提取文本.
↓↓↓
会员服务 ·

有没有处理数据不平衡的方法？ | 社区问答

2017 年 12 月 24 日 AI研习社 AI研习社

这里是 AI 研习社，我们的社区已经正式推出了！欢迎大家来多多交流~

mooc.ai/bbs

（戳文末阅读原文直接进）

社长为你推荐来自 AI 研习社问答社区的精华问答。如有你也有问题，欢迎进社区提问。

一个小介绍：

社区目前主要功能是问答和博客，支持文字、图片、视频、代码、公式、超链接，这些功能可以让你在描述问题 / 回答问题 / 写文章的时候用最清晰的方式来表达，还需要什么你说，我改。

话不多说，直接上题

问：有没有处理数据不平衡的方法？

请问，有没有处理数据不平衡的方法呢？好的方法，其次有什么好的数据增强的方法呢？

来自社友的回答

▼▼▼

@布莱克 • 丹尼

引用 fast.ai 第二部分第 12 课第 110 分钟：http://t.cn/RHA5UJf，在癌症检测模型中不平衡数据 (癌症通常只占 0.3%) 处理的回答（主讲人，jeremy，他创建了一个公司专门做癌症检测的）。我总结一下：

1. 为什么如果什么也不做，模型会不好？

如果癌症的数量很小时，模型在学习的时候会倾向于觉得整个样本集没有癌症，对于癌症样本，学习到的权重会很小甚至为 0.

2. 怎么建立模型？

一种可行的方式是，建立一个初始模型，然后采用特定的小批量数据进行训练，小批量数据的正负样本比例是（1:1），然后重复多次，让模型能够学到癌症样本的权重，但是要采用一些防止过拟合的技术。
↑↑↑
任务要求 1.
在这篇关于处理数据不平衡的问答中，训练所用小批量数据的正负样本比例是多少？
任务要求 2.
请接续这篇关于处理数据不平衡的问答，从最后一句之后往下写。
后面的列表是独立的材料，与上文内容无关。

已保存条目:
↓↓↓
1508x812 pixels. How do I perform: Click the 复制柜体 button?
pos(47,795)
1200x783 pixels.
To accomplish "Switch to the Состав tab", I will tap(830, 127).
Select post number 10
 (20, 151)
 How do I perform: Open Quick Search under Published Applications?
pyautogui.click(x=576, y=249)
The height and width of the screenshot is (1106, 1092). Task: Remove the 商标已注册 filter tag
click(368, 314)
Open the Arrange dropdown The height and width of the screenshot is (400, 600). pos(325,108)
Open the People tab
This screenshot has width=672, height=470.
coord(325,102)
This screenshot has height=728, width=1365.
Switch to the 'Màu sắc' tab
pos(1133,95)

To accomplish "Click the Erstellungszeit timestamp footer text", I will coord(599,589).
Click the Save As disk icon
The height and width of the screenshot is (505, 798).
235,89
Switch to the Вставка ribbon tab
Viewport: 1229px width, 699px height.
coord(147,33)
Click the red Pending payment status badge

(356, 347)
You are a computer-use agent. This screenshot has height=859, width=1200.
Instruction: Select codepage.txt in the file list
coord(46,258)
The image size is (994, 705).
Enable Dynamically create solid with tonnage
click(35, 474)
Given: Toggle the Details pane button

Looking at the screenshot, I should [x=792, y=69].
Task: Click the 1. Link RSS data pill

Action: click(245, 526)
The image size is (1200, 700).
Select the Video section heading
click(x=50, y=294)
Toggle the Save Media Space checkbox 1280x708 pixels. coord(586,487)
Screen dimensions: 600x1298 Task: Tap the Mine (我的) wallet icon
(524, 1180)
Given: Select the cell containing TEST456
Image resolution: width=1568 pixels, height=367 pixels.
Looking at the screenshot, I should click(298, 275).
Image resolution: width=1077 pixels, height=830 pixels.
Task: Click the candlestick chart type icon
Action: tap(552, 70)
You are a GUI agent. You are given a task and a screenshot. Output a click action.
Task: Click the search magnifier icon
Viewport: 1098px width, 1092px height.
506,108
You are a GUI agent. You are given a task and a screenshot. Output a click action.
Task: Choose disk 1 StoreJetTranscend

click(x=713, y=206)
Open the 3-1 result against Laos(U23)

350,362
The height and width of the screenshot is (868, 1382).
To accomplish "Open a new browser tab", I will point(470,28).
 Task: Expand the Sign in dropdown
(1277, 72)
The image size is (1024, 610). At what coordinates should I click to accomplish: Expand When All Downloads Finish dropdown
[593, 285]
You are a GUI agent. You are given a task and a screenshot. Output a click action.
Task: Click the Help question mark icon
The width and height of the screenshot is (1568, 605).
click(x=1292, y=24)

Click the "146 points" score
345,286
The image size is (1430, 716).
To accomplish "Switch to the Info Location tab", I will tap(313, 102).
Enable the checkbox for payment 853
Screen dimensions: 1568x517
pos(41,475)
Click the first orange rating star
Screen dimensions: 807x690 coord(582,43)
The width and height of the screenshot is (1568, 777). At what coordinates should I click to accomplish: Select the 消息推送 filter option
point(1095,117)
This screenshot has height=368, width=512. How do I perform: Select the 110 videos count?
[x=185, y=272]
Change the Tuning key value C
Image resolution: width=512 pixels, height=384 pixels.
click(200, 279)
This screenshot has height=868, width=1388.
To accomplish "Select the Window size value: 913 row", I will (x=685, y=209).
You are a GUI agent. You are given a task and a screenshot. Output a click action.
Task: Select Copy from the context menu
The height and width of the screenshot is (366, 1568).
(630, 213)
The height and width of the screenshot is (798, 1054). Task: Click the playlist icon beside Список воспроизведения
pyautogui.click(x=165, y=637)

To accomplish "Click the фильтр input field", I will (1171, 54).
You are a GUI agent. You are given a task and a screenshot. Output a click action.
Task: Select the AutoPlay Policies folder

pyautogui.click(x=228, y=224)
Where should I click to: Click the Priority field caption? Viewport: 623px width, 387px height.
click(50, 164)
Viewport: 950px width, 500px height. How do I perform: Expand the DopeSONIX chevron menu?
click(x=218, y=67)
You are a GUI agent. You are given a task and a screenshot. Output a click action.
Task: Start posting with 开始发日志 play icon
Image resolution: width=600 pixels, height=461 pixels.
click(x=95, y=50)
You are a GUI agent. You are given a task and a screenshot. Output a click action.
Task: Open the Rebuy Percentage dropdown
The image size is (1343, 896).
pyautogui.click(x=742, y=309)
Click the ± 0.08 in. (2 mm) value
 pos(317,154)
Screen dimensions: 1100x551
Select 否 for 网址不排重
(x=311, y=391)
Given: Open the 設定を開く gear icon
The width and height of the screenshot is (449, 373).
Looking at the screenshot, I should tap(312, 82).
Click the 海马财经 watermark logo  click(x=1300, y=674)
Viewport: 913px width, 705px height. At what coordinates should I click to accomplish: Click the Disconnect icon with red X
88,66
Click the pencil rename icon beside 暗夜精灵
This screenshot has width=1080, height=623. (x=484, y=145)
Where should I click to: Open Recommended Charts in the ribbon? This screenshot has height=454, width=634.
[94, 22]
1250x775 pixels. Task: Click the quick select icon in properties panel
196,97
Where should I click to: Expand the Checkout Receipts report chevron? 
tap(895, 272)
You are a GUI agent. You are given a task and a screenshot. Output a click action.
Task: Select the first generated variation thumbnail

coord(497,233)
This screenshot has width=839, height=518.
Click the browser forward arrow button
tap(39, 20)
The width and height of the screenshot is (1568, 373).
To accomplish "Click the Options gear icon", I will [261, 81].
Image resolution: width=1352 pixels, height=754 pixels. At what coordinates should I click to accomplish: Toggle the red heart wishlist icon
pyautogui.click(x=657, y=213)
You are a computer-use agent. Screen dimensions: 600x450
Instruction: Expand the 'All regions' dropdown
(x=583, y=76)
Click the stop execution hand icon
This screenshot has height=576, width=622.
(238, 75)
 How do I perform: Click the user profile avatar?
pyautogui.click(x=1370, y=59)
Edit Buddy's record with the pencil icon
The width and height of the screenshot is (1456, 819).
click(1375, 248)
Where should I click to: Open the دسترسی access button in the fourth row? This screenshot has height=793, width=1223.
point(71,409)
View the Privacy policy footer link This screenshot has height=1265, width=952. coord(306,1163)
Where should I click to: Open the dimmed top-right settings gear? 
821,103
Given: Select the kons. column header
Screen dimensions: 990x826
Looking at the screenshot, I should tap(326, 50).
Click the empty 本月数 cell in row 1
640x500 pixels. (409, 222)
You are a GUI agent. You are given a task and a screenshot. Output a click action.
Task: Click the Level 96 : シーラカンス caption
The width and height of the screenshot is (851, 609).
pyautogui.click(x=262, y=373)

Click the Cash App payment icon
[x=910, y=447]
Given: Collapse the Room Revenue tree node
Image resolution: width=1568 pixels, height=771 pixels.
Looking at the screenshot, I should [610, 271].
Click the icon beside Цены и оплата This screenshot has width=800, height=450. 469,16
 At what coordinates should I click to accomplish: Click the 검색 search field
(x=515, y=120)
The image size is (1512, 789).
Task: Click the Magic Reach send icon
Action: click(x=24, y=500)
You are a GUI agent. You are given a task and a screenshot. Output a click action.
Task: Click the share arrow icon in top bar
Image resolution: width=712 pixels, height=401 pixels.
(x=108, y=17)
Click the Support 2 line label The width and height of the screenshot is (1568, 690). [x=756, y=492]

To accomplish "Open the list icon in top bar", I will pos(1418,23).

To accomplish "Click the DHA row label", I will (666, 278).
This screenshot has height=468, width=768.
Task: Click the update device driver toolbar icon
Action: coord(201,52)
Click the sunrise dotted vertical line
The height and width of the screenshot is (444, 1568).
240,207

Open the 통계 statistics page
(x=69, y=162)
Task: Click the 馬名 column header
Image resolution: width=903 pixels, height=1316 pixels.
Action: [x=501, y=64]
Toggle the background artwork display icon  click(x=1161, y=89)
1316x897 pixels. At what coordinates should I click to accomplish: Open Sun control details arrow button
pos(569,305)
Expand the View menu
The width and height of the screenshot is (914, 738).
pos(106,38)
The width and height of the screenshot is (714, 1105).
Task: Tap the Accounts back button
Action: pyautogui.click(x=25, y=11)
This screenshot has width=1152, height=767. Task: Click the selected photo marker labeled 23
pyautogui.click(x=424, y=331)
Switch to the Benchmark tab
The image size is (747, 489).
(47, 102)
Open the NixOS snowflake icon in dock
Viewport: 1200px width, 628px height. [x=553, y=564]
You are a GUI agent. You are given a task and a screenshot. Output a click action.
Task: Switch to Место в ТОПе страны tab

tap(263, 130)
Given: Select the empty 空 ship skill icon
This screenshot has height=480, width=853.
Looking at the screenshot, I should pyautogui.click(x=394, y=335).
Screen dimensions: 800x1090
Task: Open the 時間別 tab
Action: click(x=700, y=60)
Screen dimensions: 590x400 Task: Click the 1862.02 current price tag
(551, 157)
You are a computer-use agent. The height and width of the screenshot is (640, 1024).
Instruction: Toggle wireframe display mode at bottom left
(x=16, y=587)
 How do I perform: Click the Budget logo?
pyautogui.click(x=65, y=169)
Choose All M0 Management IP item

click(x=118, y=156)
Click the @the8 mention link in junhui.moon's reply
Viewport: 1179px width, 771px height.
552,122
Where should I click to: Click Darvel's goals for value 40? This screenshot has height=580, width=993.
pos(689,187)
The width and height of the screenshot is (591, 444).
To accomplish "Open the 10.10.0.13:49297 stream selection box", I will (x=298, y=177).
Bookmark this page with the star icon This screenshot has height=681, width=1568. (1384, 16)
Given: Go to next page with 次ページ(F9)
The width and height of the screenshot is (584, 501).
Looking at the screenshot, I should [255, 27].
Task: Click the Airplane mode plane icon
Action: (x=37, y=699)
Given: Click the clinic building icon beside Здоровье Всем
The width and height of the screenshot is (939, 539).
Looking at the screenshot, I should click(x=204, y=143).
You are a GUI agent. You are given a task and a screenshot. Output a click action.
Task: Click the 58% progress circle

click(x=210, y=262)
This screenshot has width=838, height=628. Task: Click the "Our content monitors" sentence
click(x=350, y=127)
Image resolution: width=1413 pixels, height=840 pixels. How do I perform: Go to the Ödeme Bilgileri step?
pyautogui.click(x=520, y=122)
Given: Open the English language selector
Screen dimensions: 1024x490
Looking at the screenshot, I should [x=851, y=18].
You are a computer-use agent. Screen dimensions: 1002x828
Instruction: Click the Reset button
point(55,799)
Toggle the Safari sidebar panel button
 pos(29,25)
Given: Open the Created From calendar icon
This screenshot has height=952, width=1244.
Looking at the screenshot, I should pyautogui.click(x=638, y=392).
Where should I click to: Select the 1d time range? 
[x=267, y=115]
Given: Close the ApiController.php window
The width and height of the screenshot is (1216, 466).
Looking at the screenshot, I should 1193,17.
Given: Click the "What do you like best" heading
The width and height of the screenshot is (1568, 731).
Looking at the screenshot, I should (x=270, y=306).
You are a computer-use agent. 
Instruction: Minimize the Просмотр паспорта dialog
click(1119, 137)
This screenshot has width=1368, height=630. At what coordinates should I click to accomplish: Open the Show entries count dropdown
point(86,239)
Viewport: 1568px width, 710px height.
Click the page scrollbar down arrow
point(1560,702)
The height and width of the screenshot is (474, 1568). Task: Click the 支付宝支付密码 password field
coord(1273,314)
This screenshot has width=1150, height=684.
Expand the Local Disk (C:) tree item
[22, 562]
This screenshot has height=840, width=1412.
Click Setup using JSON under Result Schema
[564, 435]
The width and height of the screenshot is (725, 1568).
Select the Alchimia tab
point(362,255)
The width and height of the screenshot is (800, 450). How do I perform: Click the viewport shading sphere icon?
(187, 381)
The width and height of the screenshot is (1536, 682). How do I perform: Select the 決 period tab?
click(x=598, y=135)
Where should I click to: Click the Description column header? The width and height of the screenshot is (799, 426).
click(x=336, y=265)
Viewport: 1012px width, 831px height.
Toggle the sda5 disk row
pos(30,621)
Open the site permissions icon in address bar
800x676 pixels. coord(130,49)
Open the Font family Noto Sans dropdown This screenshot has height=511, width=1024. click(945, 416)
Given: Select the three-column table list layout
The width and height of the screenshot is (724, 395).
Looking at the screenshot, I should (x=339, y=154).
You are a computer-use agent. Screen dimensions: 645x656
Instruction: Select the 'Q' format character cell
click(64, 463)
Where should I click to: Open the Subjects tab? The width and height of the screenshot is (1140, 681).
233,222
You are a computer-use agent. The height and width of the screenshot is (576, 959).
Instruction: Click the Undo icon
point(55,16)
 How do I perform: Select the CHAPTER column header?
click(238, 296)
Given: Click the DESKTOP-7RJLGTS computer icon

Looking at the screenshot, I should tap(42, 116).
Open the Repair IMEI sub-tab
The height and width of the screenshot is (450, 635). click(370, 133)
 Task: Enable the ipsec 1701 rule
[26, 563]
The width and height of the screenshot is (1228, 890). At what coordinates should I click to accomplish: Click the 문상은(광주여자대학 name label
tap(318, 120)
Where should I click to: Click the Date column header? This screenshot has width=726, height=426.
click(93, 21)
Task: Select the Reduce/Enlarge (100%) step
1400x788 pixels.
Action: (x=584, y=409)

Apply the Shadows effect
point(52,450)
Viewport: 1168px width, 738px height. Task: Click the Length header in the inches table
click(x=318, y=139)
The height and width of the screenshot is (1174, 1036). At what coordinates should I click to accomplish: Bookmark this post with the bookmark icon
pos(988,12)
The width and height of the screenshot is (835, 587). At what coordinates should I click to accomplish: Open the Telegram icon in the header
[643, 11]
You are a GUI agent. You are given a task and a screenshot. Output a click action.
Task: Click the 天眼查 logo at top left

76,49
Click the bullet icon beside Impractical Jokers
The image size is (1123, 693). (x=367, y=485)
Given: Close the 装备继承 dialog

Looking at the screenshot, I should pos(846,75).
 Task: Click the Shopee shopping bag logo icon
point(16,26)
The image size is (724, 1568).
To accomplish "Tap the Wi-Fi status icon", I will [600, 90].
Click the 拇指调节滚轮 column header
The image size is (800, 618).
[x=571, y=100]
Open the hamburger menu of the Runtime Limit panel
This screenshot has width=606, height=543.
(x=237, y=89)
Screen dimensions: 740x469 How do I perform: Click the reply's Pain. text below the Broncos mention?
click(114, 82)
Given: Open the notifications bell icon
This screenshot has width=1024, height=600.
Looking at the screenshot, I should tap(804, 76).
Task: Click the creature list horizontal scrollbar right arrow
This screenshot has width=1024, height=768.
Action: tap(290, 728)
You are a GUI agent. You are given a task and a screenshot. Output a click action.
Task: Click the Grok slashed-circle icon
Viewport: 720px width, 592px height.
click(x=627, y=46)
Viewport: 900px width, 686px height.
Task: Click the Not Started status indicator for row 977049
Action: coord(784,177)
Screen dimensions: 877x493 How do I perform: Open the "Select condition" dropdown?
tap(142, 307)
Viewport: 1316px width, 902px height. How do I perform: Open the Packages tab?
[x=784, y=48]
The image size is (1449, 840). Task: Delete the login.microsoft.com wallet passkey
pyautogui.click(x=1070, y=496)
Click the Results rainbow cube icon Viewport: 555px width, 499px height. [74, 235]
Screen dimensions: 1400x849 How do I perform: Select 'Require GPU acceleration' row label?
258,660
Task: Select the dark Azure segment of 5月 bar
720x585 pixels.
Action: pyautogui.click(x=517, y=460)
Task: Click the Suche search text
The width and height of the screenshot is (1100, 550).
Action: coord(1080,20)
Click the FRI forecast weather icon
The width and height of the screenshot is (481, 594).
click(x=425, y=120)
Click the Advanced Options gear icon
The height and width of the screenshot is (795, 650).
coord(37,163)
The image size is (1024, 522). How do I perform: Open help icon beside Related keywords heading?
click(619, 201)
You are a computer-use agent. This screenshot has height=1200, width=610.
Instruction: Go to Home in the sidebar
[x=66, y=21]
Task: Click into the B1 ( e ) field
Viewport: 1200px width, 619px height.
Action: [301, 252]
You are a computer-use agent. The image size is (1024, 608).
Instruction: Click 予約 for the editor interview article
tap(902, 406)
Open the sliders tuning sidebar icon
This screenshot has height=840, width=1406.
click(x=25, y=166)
↑↑↑
练习输出 1.
1:1。

练习输出 2.
但是要能够准确检测癌症又不能过拟合，这是两个极端的事情。首先要弄清楚 what's the smallest number of people with cancer that you can get away with，假设是 10%，创建一个模型，小批量数据 (mini-batch) 的没有癌症和有癌症样本比例（9:1），然后训练，如果这个模型效果很好，然后再减少有癌症的比例，再训练，。。。我认为这是最基本的技巧。

3. 在这个例子中，就是通过不断重复训练有癌症的样本，来加大有癌症的权重？

是的

4. 那直接减少那些没有癌症的样本数量进行训练会不会的到相同的结果？

是的，这是一种快速的方法，但是这样你就你不能用到所有的信息（所有没有癌症的样本的信息）

原文贴在这里，总结的不好还请自行理解：

Question: Any advice on imbalanced datasets? Seems to be a recurring issue with real world data.

Answer: Unbalanced datasets, yes. There's not really that much clever you can do about it. A great example would be, one of the impact talks talked about breast cancer detection from mammography scans and this thing called the Dream Challenge had 0.3% of the scans actually had cancer. So that's very unbalanced.

The first thing you try to do with such an unbalanced data set is ignore it and try it and see how it goes. The reason it often doesn't go well is that the initial gradients will tend to point to say they never have cancer because that's going to give you a very accurate model.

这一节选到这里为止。